__TASK DIRECTIONS__
Word for word, repeat each entry that follows.

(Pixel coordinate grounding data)
============

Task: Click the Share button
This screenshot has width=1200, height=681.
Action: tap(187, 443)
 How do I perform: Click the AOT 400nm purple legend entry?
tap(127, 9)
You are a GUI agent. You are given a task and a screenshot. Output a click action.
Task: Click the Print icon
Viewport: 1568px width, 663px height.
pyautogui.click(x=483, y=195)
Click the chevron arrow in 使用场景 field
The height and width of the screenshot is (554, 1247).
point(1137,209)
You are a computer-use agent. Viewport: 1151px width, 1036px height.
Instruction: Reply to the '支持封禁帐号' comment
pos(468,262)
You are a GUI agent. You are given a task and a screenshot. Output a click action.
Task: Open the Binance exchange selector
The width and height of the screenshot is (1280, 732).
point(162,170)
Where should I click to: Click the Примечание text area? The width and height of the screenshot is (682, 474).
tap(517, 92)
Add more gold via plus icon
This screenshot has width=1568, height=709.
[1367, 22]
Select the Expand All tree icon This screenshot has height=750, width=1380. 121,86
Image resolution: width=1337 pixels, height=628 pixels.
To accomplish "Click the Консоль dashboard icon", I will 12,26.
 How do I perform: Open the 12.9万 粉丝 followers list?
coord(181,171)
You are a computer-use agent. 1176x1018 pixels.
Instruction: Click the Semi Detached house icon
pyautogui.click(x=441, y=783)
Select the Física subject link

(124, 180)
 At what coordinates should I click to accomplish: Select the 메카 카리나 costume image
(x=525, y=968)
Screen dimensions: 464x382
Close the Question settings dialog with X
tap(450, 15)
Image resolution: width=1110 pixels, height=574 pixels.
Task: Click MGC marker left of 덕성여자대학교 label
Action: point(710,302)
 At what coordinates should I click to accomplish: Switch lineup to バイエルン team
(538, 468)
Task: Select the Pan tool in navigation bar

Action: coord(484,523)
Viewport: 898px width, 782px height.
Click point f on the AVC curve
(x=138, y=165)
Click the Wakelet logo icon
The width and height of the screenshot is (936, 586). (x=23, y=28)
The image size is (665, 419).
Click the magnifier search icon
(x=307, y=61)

============

__RESULT OF THIS EXERCISE__
Task: Click the Share button
This screenshot has width=1200, height=681.
Action: tap(187, 443)
 How do I perform: Click the AOT 400nm purple legend entry?
tap(127, 9)
You are a GUI agent. You are given a task and a screenshot. Output a click action.
Task: Click the Print icon
Viewport: 1568px width, 663px height.
pyautogui.click(x=483, y=195)
Click the chevron arrow in 使用场景 field
The height and width of the screenshot is (554, 1247).
point(1137,209)
You are a computer-use agent. Viewport: 1151px width, 1036px height.
Instruction: Reply to the '支持封禁帐号' comment
pos(468,262)
You are a GUI agent. You are given a task and a screenshot. Output a click action.
Task: Open the Binance exchange selector
The width and height of the screenshot is (1280, 732).
point(162,170)
Where should I click to: Click the Примечание text area? The width and height of the screenshot is (682, 474).
tap(517, 92)
Add more gold via plus icon
This screenshot has width=1568, height=709.
[1367, 22]
Select the Expand All tree icon This screenshot has height=750, width=1380. 121,86
Image resolution: width=1337 pixels, height=628 pixels.
To accomplish "Click the Консоль dashboard icon", I will 12,26.
 How do I perform: Open the 12.9万 粉丝 followers list?
coord(181,171)
You are a computer-use agent. 1176x1018 pixels.
Instruction: Click the Semi Detached house icon
pyautogui.click(x=441, y=783)
Select the Física subject link

(124, 180)
 At what coordinates should I click to accomplish: Select the 메카 카리나 costume image
(x=525, y=968)
Screen dimensions: 464x382
Close the Question settings dialog with X
tap(450, 15)
Image resolution: width=1110 pixels, height=574 pixels.
Task: Click MGC marker left of 덕성여자대학교 label
Action: point(710,302)
 At what coordinates should I click to accomplish: Switch lineup to バイエルン team
(538, 468)
Task: Select the Pan tool in navigation bar

Action: coord(484,523)
Viewport: 898px width, 782px height.
Click point f on the AVC curve
(x=138, y=165)
Click the Wakelet logo icon
The width and height of the screenshot is (936, 586). (x=23, y=28)
The image size is (665, 419).
Click the magnifier search icon
(x=307, y=61)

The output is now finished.